= Your task =
Each line below from the "You are a GUI" line through the "Viewport: 1282px width, 802px height." line, those two included, must be restated word for word; the pictures must not be.

= Records for this task =
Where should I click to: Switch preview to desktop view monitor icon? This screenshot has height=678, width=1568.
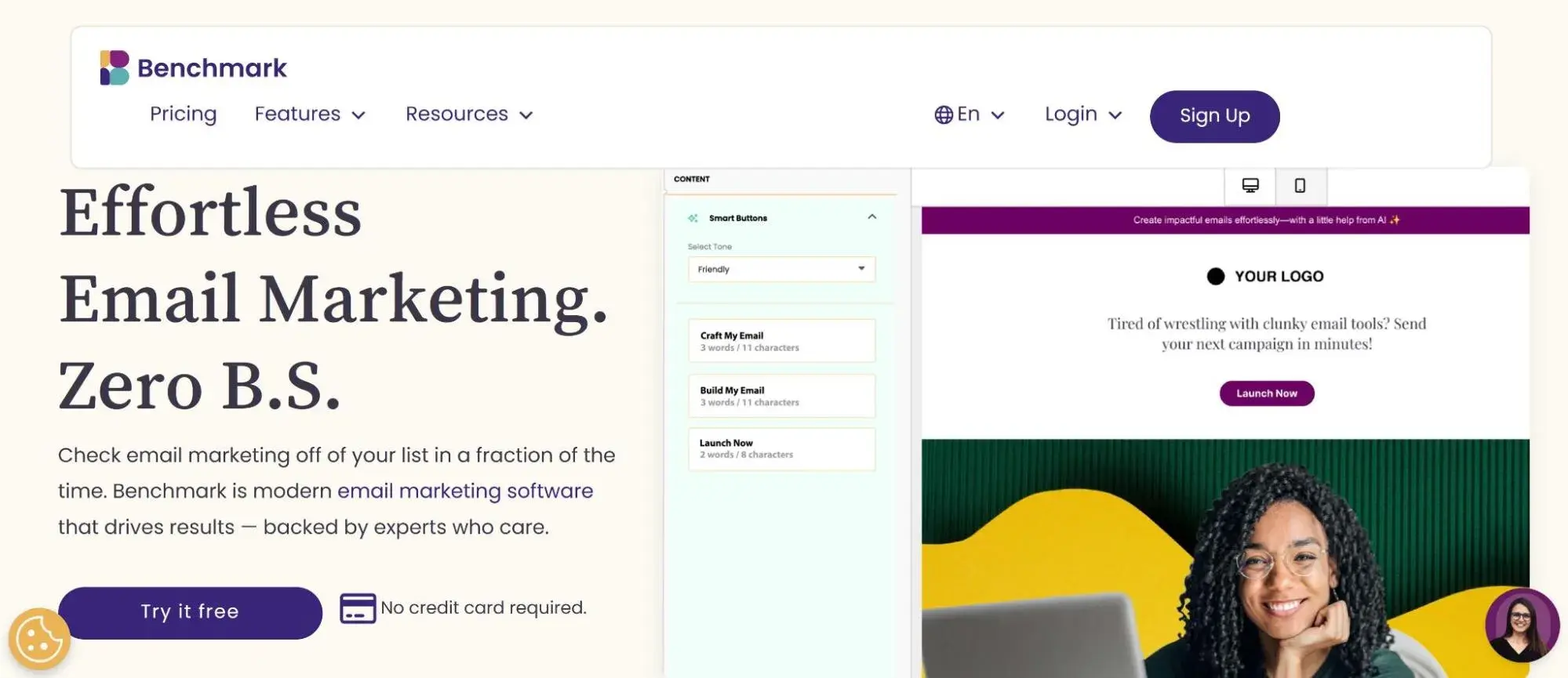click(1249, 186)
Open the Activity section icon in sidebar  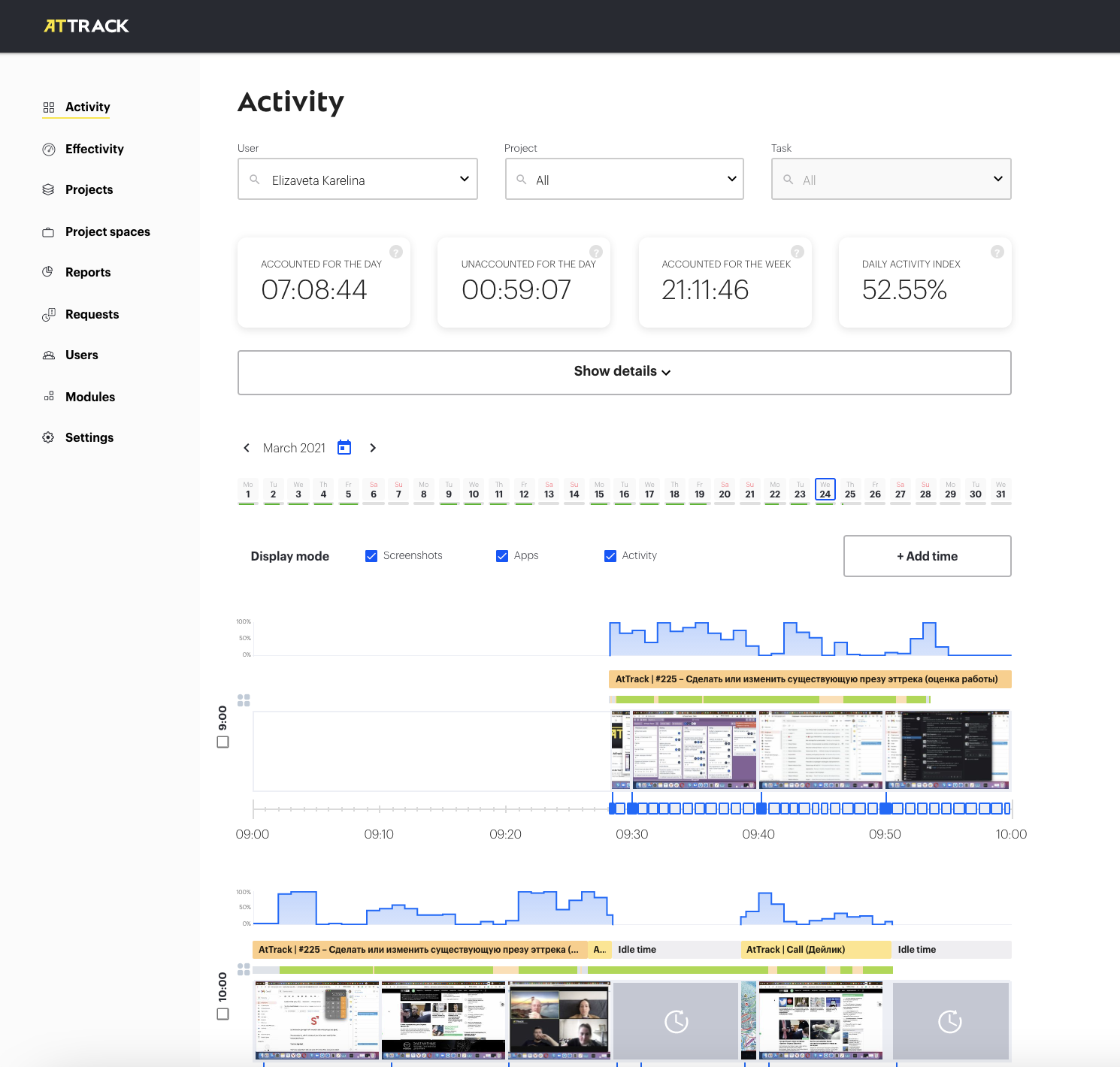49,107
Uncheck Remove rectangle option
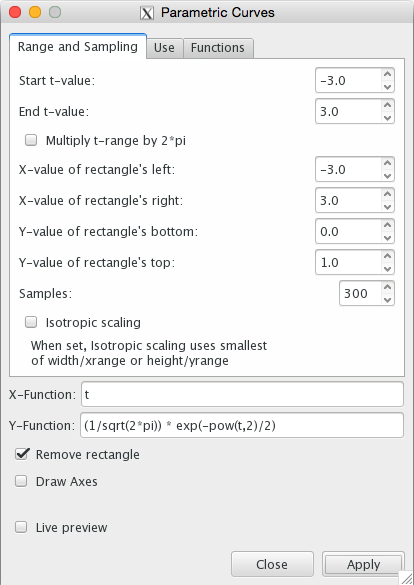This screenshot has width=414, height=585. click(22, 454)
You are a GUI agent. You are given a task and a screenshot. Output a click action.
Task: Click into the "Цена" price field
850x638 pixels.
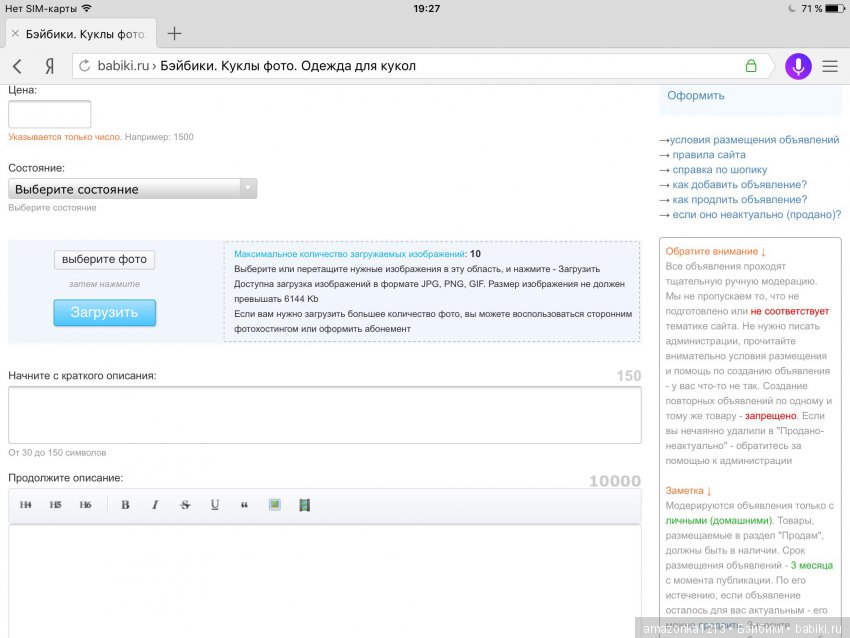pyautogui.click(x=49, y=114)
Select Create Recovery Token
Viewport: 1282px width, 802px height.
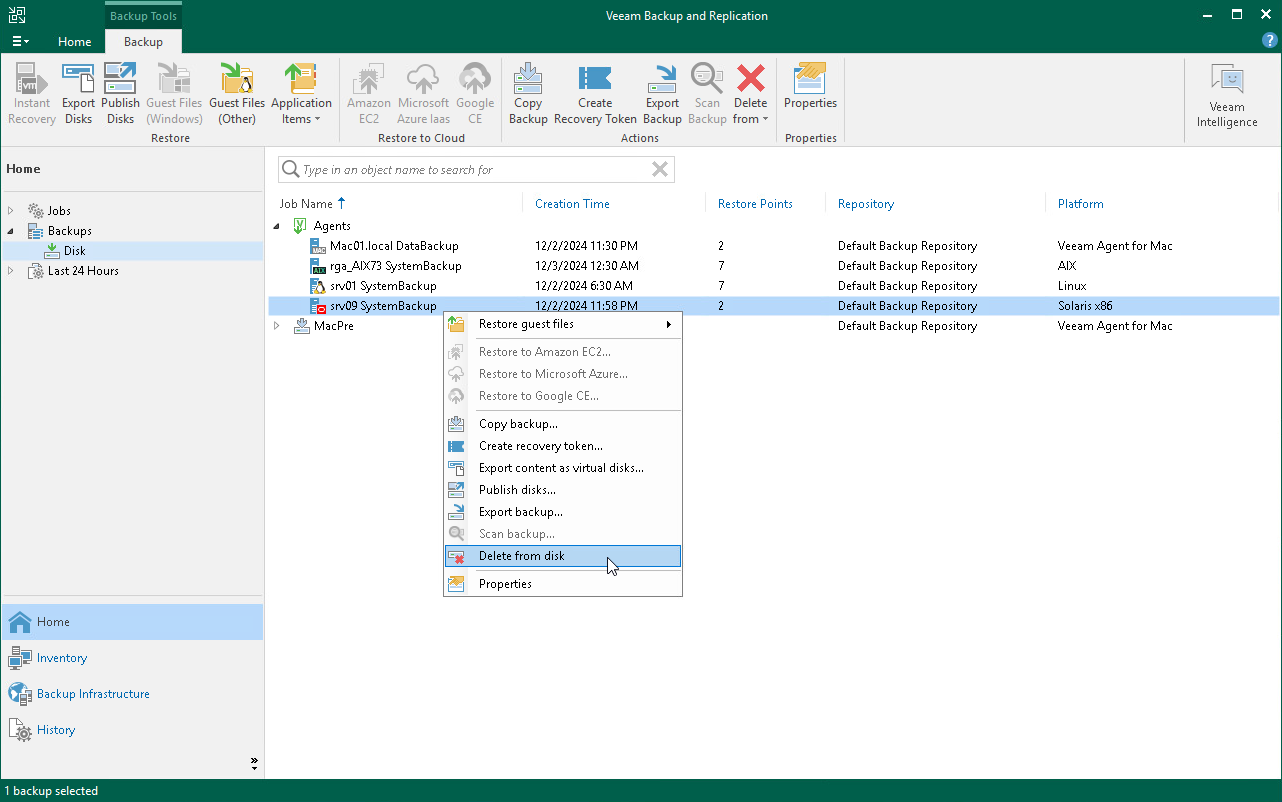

...

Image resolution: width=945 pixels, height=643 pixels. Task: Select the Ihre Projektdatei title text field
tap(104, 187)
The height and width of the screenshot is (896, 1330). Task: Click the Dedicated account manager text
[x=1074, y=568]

= Result =
You are a GUI agent. You are given a task and a screenshot. Output a click action.
Task: Click into the "Цена" price field
850x638 pixels.
pyautogui.click(x=49, y=114)
Select Create Recovery Token
Viewport: 1282px width, 802px height.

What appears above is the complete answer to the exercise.